Drivers and regulators of humoral innate immune responses to infection and cancer

Abstract

The complement cascade consists of cell bound and serum proteins acting together to protect the host from pathogens, remove cancerous cells and effectively links innate and adaptive immune responses. Despite its usefulness in microbial neutralization and clearance of cancerous cells, excessive complement activation causes an immune imbalance and tissue damage in the host. Hence, a series of complement regulatory proteins present at a higher concentration in blood plasma and on cell surfaces tightly regulate the cascade. The complement cascade can be initiated by B-1 B cell production of natural antibodies. Natural antibodies arise spontaneously without any known exogenous antigenic or microbial stimulus and protect against invading pathogens, clear apoptotic cells, provide tissue homeostasis, and modulate adaptive immune functions. Natural IgM antibodies recognize microbial and cancer antigens and serve as an activator of complement mediated lysis. This review will discuss advances in complement activation and regulation in bacterial and viral infections, and cancer. We will also explore the crosstalk of natural antibodies with bacterial populations and cancer.

Keywords: B-1 B cells; Bacteria; Cancer; Complement; Natural antibodies; Virus.

Figure 1:. Complement activation pathways and viral evasion of the complement cascade.

Activation of complement cascade by the classical, lectin and alternative pathway leads to the formation of membrane attack complexes (MAC). Viruses use specific mechanisms to evade hosts complement mediated destruction. Some viruses express structural and functional homologs of hosts complement regulatory proteins. These homologs mimic the role of host complement regulators. Another mechanism of viral evasion is by recruitment of host complement regulatory proteins (CD55, CD59) into their virions.

Figure2:. Complement and natural antibodies in bacterial infections.

Bacteria utilize multiple methods to prevent complement-mediated lysis, including direct inhibition by preventing complement components from binding the bacterial surface and preventing recognition of opsonized bacteria, producing complement inhibitors, proteolytically cleaving complement components, and recruiting the host complement inhibitors to the bacterial surface. B. nIgM provides protection against invading bacteria by activation of classical complement pathway via C1q, increased opsonization and phagocytosis by innate like dendritic cells and macrophages, transport of antigens to secondary lymphoid organs and activation of adaptive immune responses, and clearance of DAMPs (e.g. dsDNA) minimizing the autoimmune responses. C. nIgG mediates the pathogen recognition and phagocytosis by acting as a bridge between Ficolins/MBL and FcγR1 receptors on phagocytes.
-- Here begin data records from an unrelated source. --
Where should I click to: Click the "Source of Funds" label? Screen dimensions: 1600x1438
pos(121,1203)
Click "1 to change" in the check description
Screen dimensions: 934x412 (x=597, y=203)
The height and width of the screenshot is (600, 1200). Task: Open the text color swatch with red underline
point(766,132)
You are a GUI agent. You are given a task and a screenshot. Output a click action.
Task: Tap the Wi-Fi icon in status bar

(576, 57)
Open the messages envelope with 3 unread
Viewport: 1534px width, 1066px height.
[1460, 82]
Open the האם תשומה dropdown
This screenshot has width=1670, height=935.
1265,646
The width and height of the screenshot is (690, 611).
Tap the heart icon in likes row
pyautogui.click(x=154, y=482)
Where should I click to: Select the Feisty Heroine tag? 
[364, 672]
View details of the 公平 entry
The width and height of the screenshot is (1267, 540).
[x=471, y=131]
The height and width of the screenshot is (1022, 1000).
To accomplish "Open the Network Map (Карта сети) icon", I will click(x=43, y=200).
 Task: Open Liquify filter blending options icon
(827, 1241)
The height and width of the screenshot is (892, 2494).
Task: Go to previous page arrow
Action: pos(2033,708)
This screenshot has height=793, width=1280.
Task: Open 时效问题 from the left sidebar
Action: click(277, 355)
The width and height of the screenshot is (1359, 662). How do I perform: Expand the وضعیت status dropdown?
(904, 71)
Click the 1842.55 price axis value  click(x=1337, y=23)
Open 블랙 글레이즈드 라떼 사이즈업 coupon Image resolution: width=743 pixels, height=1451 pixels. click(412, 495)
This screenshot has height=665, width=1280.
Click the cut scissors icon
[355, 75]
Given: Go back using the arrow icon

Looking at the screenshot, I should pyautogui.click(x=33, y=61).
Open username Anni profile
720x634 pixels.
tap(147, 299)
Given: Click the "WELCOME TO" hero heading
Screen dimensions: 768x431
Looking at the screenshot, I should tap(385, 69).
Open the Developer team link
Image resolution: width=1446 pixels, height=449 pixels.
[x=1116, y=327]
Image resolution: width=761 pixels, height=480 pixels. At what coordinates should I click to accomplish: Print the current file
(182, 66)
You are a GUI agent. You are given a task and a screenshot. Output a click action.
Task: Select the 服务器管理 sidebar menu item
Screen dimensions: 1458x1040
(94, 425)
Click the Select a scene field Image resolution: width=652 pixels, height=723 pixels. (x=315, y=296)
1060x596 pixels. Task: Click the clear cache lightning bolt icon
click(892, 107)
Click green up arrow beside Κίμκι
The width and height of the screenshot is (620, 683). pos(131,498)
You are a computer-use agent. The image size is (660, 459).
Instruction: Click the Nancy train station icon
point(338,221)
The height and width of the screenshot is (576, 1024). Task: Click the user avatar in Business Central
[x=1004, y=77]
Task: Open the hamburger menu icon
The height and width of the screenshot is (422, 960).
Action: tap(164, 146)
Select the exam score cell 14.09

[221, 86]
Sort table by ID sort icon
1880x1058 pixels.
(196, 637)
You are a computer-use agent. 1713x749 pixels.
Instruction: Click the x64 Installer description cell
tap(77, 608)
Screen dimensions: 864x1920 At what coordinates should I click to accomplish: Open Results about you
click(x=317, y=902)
Figure 3:. Role of B-1 B cells and natural antibodies in influenza infections

B-1 B cell derived nIgM confers influenza-specific protective in a stepwise manner. 1. Mice are infected with influenza. 2. Type I interferon signaling activates CD11b on pleural B-1a B cells to induce migration to the mediastinal lymph nodes. 3. Following cell migration, the expression of CD5 is lost and the secretion of IL-17a is quickly upregulated. IL-17a results in the activation of NF-κB and Blimp-1, subsequently stimulating B-1 B cells to become high rate nIgM producers. 4. Influenza virus-binding nIgM targets and reduces the influenza virus burden prior to the initiation of adaptive immune responses. The increased levels of natural influenza-binding IgM only occur local to the infection.

Figure 4:. Role of humoral innate immunity in cancer

B-1 B cell derived natural antibodies confer both anti- and pro-tumor roles. Natural antibodies recognize tumor specific antigen and activate complement mediated killing of tumor cells. Natural antibodies upregulate and recruit myeloid-derived suppressor cells, leading to the inhibition of immune cell mediated killing of tumor cells. In order to combat complement mediated killing, cancer cells upregulate both membrane-bound and soluble complement regulators. This upregulation inhibits the complement pathway and promote tumor growth and treatment resistance.